Nuevamente, la belleza iba en aumento conforme recorríamos el tramo de agua, que por cierto tenía una gran profundidad. El capitán paraba en los lugares especiales, como al menos en dos cascadas para casi virtualmente tocar las paredes del cañón que parecía un cortado de un pastel de montañas que se elevaban tremendamente y mostrando en su corte las vetas de colores de las rocas. Otra parada fue para ver focas, que reposaban en las rocas que salían de las paredes montañosas. Como parte del viaje nos ofrecieron un buffet bueno, aunque la comida no era la mejor de un restaurante, pero tenía naranjas que no las había comido en todo el viaje.
Dentro del viaje, se incluía una visita a un observatorio marino, una especie de bote circular de vidrio desde donde se podía observar el fondo del fiordo, y ver como crecía la naturaleza, su fauna y su flora. Fue bonito ver una gran estrella de mar, como caminaba con sus miles de patitas a lo largo de uno de los ventanales, así como las algas marinas de todas las formas y colores. Los peces de diferentes tipos que se acercaban a los ventanales en búsqueda de alimento o quizá simplemente nadar, como parte de su vida marina.
En el yate, salí muchas veces a la proa a tomar fotos y a sentir el aire helado en la cara, a extasiarme de la belleza natural, de este fenómeno rocoso y de mar con glaciares en la cabellera de las montañas.
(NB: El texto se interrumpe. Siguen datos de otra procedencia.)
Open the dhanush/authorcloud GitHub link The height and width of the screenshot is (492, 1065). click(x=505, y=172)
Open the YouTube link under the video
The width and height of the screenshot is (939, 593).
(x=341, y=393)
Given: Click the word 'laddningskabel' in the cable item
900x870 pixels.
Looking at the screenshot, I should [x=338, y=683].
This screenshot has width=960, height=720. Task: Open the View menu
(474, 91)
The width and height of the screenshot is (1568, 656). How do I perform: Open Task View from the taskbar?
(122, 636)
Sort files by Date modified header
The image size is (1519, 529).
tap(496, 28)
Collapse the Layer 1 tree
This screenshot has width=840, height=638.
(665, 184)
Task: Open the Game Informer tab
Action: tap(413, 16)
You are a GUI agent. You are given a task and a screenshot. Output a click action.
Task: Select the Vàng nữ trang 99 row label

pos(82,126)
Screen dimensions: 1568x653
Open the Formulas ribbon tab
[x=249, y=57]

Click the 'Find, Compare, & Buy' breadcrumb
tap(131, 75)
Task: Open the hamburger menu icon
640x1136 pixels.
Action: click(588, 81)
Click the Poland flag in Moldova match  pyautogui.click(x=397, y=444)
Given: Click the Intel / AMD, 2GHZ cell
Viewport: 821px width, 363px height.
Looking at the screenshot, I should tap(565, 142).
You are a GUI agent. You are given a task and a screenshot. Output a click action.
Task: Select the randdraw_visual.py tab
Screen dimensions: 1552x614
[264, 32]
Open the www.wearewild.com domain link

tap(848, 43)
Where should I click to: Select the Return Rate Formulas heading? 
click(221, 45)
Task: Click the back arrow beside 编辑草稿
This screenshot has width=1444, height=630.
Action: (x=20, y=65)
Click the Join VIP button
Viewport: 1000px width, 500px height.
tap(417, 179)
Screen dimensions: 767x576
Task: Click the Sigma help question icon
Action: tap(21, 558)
Un sitio considerado entre los mejores de las bellezas que ofrece Nueva Zelandia. Mientras respiraba el aire fresco pensaba en lo afortunado de esta oportunidad de la vida, de llegar a este rincón del mundo, de los más alejados del planeta, para ver un espectáculo hecho por millones de años por el desarrollo del planeta. Regresamos al atardecer a dormir al pueblo de Queenstown, un bonito pueblo, de nuevo rodeado de montañas, con un lago al frente y nieve en las cúspides de sus cordilleras. Llegué a un albergue con muy buen cuarto y vista al centro del pueblo con construcciones de madera, y muchas tiendas para turistas, que en invierno se vuelve un campo de esquí. Compré una tarjeta para acceder a Internet y me puse a revisar mensajes-e unos del trabajo y otros de tipo profesional, salí a caminar y a cenar algo, que fue un pollo con arroz y luego me acosté para reponerme de las emociones de todo el día, ya que en la tarde siguiente (del sábado) regresaría también en autobús a Dunedin, porque el congreso iniciaba el domingo.